How we deal with those raw notes (if/when we choose to look at them) is simply a patient management matter.

Pat

Jonnie Hickman

Dr Wendy,

As a hospice nurse I too saw patients and their families that struggled with the acceptance of impending death. I had families who actually carried on like the patient was going to have the surgery or the next treatment when actually they only had a short time left. I watched families tell their loved ones exactly what the patient wanted to hear. "You need to eat so you will be strong enough for surgery." I struggled with this as it seemed to be a lie to the patient, but I never spoke up because I didn't know the patients entire story or how they processed life. I don't know if anyone's life was extended by not being aware of their real condition, but the families seemed to find comfort in the denial.

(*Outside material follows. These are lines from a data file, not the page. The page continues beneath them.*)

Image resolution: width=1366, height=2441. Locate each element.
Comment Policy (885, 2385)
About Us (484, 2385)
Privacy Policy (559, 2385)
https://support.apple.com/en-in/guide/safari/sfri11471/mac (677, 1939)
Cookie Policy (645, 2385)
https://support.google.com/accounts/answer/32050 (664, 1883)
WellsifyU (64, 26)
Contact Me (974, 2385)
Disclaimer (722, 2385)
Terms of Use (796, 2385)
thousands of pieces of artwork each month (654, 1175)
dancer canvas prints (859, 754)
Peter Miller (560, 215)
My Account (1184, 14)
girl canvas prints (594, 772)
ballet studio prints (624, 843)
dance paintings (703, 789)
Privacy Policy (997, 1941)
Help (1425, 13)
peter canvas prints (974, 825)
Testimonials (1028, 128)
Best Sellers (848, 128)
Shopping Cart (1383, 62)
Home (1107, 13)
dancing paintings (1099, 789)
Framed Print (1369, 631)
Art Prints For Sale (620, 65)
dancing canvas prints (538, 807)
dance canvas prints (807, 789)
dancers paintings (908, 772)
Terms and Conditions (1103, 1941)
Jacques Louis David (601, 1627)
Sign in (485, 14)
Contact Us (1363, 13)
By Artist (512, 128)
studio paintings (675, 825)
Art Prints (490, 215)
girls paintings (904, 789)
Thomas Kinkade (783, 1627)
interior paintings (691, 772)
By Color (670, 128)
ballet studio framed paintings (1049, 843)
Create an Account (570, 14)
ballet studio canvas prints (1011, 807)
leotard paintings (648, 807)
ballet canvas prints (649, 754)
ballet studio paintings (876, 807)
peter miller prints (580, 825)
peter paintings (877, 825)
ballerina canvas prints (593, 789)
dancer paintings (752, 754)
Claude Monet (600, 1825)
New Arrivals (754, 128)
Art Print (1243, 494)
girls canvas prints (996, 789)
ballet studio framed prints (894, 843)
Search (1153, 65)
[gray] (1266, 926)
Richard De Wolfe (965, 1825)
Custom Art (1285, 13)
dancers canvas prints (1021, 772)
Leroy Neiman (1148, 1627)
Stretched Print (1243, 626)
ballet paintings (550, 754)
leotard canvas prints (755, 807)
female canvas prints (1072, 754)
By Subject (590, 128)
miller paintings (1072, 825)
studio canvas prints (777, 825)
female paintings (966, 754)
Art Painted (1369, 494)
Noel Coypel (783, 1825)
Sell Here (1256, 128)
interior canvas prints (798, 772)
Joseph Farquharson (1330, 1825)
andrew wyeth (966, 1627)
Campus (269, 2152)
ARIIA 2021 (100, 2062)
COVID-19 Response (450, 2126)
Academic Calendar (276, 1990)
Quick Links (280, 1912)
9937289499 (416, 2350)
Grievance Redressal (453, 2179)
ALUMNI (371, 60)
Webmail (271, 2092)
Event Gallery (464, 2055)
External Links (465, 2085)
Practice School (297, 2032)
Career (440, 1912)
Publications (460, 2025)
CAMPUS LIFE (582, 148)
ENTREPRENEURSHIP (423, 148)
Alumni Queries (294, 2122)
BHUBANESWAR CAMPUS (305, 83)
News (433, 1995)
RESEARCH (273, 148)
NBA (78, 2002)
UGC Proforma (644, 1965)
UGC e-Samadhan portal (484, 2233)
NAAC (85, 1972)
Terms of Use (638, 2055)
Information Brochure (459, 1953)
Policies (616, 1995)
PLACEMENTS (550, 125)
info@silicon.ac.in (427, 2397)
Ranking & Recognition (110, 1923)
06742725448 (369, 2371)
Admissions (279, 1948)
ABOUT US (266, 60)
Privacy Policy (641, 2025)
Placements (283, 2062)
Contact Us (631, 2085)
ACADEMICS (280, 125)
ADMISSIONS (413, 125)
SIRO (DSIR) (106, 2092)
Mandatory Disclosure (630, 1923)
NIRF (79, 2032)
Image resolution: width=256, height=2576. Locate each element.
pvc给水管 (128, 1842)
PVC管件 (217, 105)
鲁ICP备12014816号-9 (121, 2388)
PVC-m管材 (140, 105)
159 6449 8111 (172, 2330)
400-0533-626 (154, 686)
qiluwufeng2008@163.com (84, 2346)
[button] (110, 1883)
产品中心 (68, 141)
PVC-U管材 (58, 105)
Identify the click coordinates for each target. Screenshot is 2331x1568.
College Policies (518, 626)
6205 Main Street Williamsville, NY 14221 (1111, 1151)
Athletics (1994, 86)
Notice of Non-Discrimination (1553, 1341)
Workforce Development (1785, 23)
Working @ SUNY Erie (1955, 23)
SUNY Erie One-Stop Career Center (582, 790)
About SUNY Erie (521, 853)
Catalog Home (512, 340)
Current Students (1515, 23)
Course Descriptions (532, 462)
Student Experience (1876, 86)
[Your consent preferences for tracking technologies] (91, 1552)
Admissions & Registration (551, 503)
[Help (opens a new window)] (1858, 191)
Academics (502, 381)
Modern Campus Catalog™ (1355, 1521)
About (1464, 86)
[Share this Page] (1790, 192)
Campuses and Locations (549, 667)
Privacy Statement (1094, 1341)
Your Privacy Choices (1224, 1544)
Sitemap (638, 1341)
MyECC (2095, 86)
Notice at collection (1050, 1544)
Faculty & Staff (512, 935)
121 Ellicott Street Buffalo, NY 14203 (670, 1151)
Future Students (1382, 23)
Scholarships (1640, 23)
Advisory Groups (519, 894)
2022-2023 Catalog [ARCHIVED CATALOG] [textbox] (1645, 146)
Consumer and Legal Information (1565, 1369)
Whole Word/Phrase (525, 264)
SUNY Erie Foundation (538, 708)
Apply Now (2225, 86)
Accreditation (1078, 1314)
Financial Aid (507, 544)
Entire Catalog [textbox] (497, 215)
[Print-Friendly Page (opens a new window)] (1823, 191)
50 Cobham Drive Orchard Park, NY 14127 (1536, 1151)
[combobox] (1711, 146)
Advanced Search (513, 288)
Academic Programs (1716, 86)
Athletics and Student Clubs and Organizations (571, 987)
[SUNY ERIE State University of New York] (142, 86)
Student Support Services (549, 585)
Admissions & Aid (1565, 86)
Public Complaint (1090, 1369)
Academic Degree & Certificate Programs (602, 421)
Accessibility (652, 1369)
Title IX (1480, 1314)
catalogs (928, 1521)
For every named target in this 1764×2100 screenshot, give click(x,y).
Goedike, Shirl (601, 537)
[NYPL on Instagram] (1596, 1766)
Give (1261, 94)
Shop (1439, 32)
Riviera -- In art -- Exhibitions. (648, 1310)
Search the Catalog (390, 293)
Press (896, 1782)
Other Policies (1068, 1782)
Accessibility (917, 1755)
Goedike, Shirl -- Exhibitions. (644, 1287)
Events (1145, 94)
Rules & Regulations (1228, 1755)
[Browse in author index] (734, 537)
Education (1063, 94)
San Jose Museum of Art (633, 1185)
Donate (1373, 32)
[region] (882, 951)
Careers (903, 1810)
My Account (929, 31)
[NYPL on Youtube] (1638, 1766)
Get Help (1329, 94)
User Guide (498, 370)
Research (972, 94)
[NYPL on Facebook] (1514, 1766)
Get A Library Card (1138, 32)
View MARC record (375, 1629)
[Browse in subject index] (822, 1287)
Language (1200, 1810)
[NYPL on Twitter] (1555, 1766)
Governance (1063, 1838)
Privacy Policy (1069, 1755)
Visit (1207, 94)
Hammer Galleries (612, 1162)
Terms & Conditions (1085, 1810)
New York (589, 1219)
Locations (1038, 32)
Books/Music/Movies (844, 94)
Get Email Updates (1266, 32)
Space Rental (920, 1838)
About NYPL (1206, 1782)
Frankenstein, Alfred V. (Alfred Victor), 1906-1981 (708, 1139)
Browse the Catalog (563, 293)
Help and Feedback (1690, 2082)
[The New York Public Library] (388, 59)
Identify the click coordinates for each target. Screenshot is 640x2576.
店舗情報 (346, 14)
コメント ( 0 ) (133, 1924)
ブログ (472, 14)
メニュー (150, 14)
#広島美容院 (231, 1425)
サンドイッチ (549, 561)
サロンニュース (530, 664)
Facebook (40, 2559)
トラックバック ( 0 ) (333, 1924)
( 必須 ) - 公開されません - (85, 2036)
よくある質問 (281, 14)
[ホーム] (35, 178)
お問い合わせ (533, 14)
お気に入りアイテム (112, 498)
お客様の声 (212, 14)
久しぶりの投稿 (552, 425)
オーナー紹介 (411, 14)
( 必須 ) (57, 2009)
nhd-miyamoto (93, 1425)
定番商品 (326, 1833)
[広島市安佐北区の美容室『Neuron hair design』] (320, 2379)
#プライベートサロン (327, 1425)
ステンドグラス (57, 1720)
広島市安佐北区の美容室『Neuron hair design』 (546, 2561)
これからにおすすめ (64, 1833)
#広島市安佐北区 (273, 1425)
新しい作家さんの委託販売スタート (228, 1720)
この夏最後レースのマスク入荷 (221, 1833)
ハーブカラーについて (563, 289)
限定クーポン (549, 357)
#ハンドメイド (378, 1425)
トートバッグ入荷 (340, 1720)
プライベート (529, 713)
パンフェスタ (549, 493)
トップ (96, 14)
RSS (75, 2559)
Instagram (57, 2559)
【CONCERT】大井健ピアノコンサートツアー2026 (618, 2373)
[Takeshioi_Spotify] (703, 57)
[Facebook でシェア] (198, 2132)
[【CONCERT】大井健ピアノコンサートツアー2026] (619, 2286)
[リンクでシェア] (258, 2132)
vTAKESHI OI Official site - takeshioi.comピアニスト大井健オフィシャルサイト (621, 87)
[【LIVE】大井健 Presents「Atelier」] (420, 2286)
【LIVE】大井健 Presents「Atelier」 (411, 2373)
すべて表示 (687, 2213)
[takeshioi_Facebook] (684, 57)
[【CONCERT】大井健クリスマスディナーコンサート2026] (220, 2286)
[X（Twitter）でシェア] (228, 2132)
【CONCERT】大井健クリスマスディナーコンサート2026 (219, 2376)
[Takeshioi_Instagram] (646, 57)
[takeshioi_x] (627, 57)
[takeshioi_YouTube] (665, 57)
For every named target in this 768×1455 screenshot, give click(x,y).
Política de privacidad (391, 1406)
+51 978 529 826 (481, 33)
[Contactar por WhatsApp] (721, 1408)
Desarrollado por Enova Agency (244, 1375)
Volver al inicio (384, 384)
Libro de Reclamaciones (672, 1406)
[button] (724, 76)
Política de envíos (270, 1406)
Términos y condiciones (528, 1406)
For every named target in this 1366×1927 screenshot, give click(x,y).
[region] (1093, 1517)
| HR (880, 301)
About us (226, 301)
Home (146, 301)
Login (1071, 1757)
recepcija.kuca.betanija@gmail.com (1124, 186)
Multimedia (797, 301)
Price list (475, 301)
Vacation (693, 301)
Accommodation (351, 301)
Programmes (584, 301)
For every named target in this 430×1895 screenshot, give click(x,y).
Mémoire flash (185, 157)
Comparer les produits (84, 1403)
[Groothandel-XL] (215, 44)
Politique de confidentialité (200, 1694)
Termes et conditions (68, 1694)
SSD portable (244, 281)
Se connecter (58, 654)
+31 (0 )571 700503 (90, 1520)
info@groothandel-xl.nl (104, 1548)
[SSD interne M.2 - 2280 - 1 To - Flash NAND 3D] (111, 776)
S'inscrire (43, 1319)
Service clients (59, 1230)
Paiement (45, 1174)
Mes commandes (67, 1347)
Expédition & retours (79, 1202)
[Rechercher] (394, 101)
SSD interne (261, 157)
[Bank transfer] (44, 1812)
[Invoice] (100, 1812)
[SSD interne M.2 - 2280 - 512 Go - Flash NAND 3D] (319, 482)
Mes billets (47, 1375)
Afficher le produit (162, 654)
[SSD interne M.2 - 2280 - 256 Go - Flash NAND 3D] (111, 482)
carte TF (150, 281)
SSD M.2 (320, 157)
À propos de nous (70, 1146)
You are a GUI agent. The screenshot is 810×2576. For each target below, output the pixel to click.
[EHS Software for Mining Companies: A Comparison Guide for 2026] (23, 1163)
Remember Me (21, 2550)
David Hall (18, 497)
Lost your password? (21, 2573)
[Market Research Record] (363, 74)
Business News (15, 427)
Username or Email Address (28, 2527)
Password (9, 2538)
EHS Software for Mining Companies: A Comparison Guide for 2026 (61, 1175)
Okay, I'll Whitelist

In my own fight, I find it difficult at times to hear what is really being said. The good news never seems good enough, the bad news just kind of slowly seeps into my head. I find it hard to express myself in a way to let others know exactly what is going on and I feel like a burden every time I ask someone to explain it over.

A few weeks ago, I was told by a radiologist who was going to do an ablation on my liver that I was too compromised for an open surgery, I would need to travel for a gamma knife procedure and that I would never qualify for a transplant with a stage 4 cancer. I have to recently move back home as I am no longer able to stay independant and care for myself, so when I walked in mom wanted to know what was said. I became very clinical and said exactly what I was told. My mom became very concerned and started crying. Me, I just went on like I hadn't even been to the doctor.

I didn't feel compassion from this doctor, but I didn't expect it. I wanted him to treat me as if I was the educated nurse and not the weepy 41 year old who wants to hang onto life and enjoy every breath. The one who wants to hold her granddaughter in November when she is born.

I don't know about anyone else who has a cancer or has always been the caregiver, but when I talk about my cancer, I don't always think of it as me. Every once and awhile I stop and I think Oh no, I am talking about me. I am dying. I have cancer. Almost like in some ways I am disconnected from the reality of it.

Thank you so much for continuing this site. Your sharing is very helpful to me. I enjoy being able to relate to the things you write and I feel like I am normal.